Homer's Travels: Book: Paolo Bacigalupi's "The Windup Girl"

Thursday, November 04, 2010

Book: Paolo Bacigalupi's "The Windup Girl"

Paolo Bacigalupi's "The Windup Girl" is a novel that has a new take on a dystopian world in some indistinct future.  The novel takes place in the kingdom of Thailand in a world of rising sea levels.  In a world of big agricultural corporations who control the new world currency of the calorie through bio-terrorism and genetically modified crop diseases, the Thai government struggles to maintain its independence.

The title character, the Windup Girl, is an artificial person created my the Japanese to replace their aging workforce.  The name comes from their stuttering movements that distinguishes them from real people.  Surprisingly, while she is the main pivot point of the plot that results in the capitulation of the Thais, the book really isn't about her.  She is just one of many characters followed by the narrative.  The book is more about corruption, coming from both within and without, that insidiously infiltrates and, in the end, strangles the Thai Kingdom, handing it over to the "calorie men".

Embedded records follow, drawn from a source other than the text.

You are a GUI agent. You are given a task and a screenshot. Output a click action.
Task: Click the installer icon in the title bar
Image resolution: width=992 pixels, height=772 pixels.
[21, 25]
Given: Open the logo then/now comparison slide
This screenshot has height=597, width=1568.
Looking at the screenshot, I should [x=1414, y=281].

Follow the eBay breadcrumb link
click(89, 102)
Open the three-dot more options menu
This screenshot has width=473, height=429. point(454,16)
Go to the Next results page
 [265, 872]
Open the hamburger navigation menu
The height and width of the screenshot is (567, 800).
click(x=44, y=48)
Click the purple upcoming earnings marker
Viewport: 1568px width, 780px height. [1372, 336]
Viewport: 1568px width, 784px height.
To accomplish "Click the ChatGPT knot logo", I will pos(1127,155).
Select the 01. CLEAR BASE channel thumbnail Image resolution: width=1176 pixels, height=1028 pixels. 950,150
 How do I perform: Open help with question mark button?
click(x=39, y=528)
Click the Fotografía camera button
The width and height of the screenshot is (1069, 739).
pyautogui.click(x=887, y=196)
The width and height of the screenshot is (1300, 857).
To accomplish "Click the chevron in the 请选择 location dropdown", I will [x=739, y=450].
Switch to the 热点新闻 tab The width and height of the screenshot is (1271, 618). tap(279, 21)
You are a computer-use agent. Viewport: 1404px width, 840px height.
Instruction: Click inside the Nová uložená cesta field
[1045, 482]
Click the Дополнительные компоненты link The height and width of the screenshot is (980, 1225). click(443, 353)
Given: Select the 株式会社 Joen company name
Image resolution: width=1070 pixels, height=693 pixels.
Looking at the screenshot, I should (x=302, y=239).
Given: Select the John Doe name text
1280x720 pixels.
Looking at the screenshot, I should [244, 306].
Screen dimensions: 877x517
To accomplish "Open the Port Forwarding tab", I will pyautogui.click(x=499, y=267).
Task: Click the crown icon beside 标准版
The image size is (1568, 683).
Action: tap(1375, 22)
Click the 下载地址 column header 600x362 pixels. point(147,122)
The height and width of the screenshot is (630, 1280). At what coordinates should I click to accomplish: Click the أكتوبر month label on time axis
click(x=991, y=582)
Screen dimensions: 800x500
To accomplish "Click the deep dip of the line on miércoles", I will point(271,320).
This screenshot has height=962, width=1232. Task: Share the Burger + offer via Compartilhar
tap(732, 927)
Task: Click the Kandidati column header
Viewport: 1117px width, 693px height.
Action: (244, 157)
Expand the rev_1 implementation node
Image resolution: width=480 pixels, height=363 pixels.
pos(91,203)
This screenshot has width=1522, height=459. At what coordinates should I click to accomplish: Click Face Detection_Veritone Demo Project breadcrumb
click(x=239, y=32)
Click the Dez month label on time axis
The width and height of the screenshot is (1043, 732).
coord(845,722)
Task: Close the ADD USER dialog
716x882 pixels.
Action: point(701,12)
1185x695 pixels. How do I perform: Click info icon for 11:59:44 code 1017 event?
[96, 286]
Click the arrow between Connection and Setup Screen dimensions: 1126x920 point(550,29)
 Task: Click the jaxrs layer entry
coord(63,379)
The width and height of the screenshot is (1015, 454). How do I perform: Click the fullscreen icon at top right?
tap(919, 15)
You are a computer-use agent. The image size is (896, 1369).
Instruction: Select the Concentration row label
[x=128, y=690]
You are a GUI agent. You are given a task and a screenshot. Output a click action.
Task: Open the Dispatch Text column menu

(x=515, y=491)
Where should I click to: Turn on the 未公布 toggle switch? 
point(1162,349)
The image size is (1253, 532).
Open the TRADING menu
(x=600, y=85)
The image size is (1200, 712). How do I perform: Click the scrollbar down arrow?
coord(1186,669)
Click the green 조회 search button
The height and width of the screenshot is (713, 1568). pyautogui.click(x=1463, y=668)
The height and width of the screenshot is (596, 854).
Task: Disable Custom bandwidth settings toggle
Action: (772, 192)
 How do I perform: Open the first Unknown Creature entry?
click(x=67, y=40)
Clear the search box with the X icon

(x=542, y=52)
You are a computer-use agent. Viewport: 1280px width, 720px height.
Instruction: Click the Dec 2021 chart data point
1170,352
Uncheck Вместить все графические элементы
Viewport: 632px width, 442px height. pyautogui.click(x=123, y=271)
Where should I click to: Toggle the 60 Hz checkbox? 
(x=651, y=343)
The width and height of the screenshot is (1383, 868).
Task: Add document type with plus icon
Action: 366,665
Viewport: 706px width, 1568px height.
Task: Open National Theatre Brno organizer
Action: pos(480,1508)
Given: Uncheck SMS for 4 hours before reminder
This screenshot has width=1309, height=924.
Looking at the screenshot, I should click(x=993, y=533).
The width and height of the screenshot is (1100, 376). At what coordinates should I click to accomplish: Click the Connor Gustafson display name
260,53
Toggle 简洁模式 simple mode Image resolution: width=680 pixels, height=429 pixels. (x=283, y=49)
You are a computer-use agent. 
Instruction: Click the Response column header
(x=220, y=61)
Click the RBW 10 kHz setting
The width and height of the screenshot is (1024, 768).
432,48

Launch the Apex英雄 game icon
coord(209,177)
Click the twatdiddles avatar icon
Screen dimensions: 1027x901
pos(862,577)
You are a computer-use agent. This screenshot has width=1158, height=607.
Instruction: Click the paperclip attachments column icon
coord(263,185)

While I as intrigued by the dark world Bacigalupi constructs, I found that there really wasn't a story there.  It was more like a snapshot of future history.  I kept waiting for a story to coalesce from the threads of the narrative and, in the end, I was a little confused.

Should I recommend this Nebula Award winning novel?  Well written.  Interesting world.  Colorful characters.  No narrative climax.  Frankly, I don't know.